A couple of weeks ago I asked if people were interested in having a discussion of Cheri Register’s new book Beyond Good Intentions: A Mother Reflects on Raising Internationally Adopted Children. A bunch of people were interested, so I said that I would post a new thread in a couple of weeks. Well, that time is here. So, if you have read all or part of the book, jump in with your thoughts!

Staying Involved
I’ll start off with a few general things that struck me. First off, I really appreciate reading the perspectives of a mother whose children are grown. As a parent who has just recently completed her child’s adoption, I resonated with what Cheri said about online forums, conferences, etc. being dominated by people who are in process or recently finished their child’s adoption process. Only, I experience it from the flip side – whereas she found she didn’t always seem to belong, I find myself longing to hear more from parents whose children are older. So I hope that more parents of adult children will heed her call to stay involved. And it’s also a call that I want to take seriously in the months and years to come. Although I don’t read the forum in anywhere as much detail as I used to, I am committed to staying involved – even if I respond to threads more selectively. I also want to say that, although their children are still relatively young, I really appreciate people like Becky, Kevin K, Brink, and Sharon (who adopted from China) who have stayed involved here. I think they bring different perspectives. Sometimes it may be hard for people who are in the emotions of the process to hear what they have to say, but I think it’s great that they’re willing to put their thoughts out there.

Adoption Issue vs. Adolescent Issue
One question I found myself asking a lot (and this is not a criticism of the book) is: How do you discern what is an adoption issue versus what is an adolescent or parenting issue? When we were in our process I was talking with a colleague of mine who was doing an adoption from China through a different agency. He said that in one of their classes this was stressed and the example that was given was that when your teenage child says, “My real dad would let me take the car...” you respond with something like, “This is a parenting issue, not an adoption issue.
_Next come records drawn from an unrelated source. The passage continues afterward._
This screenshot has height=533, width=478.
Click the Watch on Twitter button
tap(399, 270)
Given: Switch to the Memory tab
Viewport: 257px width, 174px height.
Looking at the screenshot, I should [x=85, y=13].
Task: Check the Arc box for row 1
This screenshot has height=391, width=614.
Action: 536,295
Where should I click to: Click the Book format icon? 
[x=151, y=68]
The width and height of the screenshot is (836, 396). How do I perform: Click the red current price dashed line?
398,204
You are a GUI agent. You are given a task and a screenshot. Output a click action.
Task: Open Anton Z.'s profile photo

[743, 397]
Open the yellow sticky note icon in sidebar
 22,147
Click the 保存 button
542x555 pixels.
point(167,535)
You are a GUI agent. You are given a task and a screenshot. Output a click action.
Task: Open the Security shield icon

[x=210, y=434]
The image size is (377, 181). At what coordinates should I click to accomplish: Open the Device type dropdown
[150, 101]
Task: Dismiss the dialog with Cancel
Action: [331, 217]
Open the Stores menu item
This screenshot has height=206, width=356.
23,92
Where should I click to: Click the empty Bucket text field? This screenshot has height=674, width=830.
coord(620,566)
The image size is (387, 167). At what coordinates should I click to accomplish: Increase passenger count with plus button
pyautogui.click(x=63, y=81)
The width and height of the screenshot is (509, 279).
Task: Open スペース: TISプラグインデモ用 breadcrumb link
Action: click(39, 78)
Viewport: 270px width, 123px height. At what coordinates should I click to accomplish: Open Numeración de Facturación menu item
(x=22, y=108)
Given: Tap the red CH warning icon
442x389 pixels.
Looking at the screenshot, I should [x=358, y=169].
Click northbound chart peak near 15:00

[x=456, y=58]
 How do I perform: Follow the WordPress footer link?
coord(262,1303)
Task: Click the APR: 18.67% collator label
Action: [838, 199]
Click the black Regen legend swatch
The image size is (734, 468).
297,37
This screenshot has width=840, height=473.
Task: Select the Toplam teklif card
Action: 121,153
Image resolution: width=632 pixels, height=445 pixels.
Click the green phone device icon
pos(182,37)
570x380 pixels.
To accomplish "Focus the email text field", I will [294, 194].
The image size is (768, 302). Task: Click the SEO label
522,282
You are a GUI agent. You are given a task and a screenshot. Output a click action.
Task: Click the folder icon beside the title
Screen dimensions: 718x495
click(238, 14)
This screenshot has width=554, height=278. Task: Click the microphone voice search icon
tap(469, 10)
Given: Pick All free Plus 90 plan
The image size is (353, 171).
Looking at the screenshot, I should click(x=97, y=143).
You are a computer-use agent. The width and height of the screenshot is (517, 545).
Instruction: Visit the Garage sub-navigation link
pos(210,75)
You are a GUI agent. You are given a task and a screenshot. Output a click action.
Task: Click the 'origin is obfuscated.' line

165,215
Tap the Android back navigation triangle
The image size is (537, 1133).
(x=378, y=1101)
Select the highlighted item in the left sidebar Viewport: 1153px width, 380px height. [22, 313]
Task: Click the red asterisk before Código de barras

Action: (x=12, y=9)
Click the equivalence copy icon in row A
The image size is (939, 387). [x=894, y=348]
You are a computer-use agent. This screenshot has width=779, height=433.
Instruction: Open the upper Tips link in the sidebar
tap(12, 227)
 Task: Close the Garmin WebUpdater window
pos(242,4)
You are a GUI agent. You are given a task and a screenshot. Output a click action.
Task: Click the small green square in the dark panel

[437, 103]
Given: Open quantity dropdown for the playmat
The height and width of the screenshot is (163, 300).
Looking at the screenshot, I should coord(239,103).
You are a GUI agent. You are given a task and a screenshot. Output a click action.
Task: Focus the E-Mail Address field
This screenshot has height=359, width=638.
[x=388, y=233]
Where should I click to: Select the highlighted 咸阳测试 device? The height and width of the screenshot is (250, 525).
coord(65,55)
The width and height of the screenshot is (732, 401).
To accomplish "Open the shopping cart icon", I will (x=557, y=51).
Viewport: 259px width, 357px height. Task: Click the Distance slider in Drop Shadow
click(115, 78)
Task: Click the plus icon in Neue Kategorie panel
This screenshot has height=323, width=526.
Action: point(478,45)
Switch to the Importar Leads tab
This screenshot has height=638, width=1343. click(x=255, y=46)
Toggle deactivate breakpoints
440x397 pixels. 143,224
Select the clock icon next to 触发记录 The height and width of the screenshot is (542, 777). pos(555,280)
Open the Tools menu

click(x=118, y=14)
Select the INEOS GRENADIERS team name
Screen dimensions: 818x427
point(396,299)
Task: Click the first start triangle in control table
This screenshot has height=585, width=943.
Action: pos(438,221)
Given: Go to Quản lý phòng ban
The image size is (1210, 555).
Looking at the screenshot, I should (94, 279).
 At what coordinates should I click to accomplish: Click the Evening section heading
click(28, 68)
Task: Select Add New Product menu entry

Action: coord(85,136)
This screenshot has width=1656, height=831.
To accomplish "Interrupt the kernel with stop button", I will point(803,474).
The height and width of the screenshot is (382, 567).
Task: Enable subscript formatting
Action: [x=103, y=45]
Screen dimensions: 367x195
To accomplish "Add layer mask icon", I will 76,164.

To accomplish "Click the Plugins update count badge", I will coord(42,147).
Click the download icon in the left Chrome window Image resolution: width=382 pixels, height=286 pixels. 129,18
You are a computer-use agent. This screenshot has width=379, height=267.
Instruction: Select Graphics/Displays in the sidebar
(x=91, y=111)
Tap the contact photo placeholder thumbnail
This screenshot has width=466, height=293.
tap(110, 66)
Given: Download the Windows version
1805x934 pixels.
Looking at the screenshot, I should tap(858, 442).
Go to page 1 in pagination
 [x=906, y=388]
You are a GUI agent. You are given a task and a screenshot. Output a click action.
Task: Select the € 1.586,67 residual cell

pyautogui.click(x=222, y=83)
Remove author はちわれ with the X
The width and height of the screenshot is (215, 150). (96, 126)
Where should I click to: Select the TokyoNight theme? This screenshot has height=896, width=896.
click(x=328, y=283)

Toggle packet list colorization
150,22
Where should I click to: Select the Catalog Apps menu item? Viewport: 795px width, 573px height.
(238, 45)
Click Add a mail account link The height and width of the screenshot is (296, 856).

I’m your parent and I have made my decision that you can’t take the car tonight.” It was helpful to me to hear that. However, in Cheri’s book I realized that it’s not always so obvious what the issue is.

One reason that I think it’s not so obvious is because, as Cheri said, unless we are adopted ourselves, we will never understand what it’s like for our child to be adopted. I think that’s really important to keep in mind as a way of keeping check on myself. Yes, all children struggle with identity issues in adolescence – and I can relate to that, but I can never know what it means to struggle with establishing one’s own identity in the context of being an adopted child or in the context of being a Hispanic child whose parents are white. So while there are parts of my son’s experiences I can relate to, there’s always this part of his experience that I can’t know.

Listening to Our Children
Related to that, though, is the fact that we can listen to our children. I really liked the many examples Cheri gave of times when she did and did not listen well to her daughters. I can’t know what it feels like to be adopted (and even if I was adopted, my experience may be very different from my son’s), but I can listen to him talk about what it’s like for him. But I think that does take making ourselves vulnerable. This was especially clear to me when she was talking about the example of going on vacation to someplace where her daughters might not feel comfortable. We have to be willing to hear and admit that we made a mistake. While this is true for all parents, I think it may take on an extra emotional intensity as my son grows older because it means being willing to hear implicit or explicit judgments about our decision to bring him into our family through adoption.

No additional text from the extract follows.